E infatti un merito glielo riconosciamo: avere posto le basi per l’unità sindacale che il governo precedente per una serie di motivi aveva contribuito a spaccare. Di fronte a questa nuova proposta di legge del Governo sulla stabilità finanziaria a carico della scuola, insieme alla negazione degli scatti di anzianità e al rinvio al 2014 della nuova contrattazione, i sindacati hanno forse capito che non si può più andare a ranghi scomposti ma che occorre unità e compattezza di intenti, anche perché non c’è più nulla da prendere né da commentare, ne da mediare.
Per tutto il resto non pare che il ministro dell’Istruzione ne abbia azzeccata una, neanche l’assicurazione, fatta a una precisa nostra domanda quando venne a Catania nella primavera scorsa, che la scuola non avrebbe più subito tagli.
Dai concorsi a cattedra, alla spending review, dagli scatti di anzianità a quest’ultima stangata non c’è stato un solo intervento favorevole alla scuola e da ogni parte, dai precari al personale di ruolo, dagli Ata ai supplenti temporanei il coro di dissenso è unanime.
Eppure di fronte a tante calamità innaturali scagliate contro la scuola e l’istruzione il ministro ha preferito spendere qualche milione di euro per un concorso ritenuto da tutti inutile e dannoso, compreso quello a dirigente scolastico che sta subendo i dardi e le ingiurie del dimensionamento delle scuole, mentre fa spallucce di fronte a un manipolo di appena 3500 lavoratori della scuola che vorrebbero andare in pensione.
Ma non solo questo, perfino gli studenti universitari sono indignati e pure tra gli atenei si respira aria di dissenso.

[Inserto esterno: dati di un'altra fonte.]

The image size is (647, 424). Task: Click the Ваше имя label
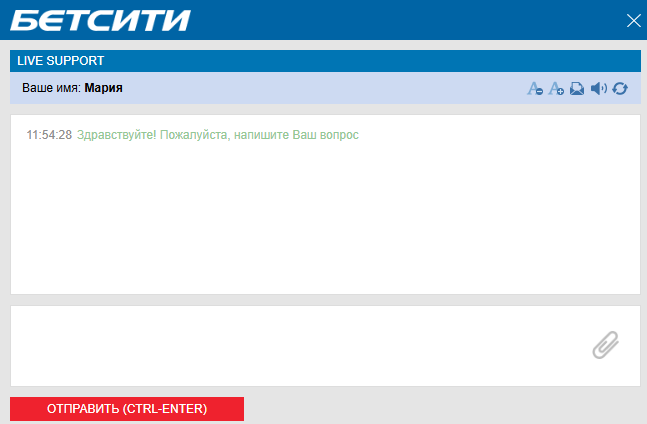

Eppure le speranze al suo apparire furono molte, considerata la provenienza accademica e la conoscenza del mondo della scuola, almeno per tramite dei suoi più stretti parenti.
Oggi serpeggia delusione e amarezza, ma soprattutto indignazione e rabbia, anche perché, al di là del decreto Brunetta che ridisegnò la contrattazione sindacale, è più che evidente il disconoscimento di un diritto, quello all’orario di lavoro che non può definire il datore di lavoro senza interpellare i diretti interessati.
Può infatti un imprenditore con circa 800mila impiegati dall’oggi al domani imporre un orario di lavoro secondo i suoi bisogni senza prima consultarsi con la rappresentanza dei lavoratori stessi? Durante la rivoluzione industriale della metà del 700 era possibile, ma poi ci fu più di una stagione di lotte e di scioperi per conquistare il diritto al riposo e al tempo libero. Nel terzo millennio a quanto pare invece di progredire nelle garanzie e nei diritti torniamo a un nuovo feudalesimo, intercettato già preso alcune fabbriche, e ora visibile in quella che si vuole trasformare in catena di montaggio all’interno dell’istruzione pubblica.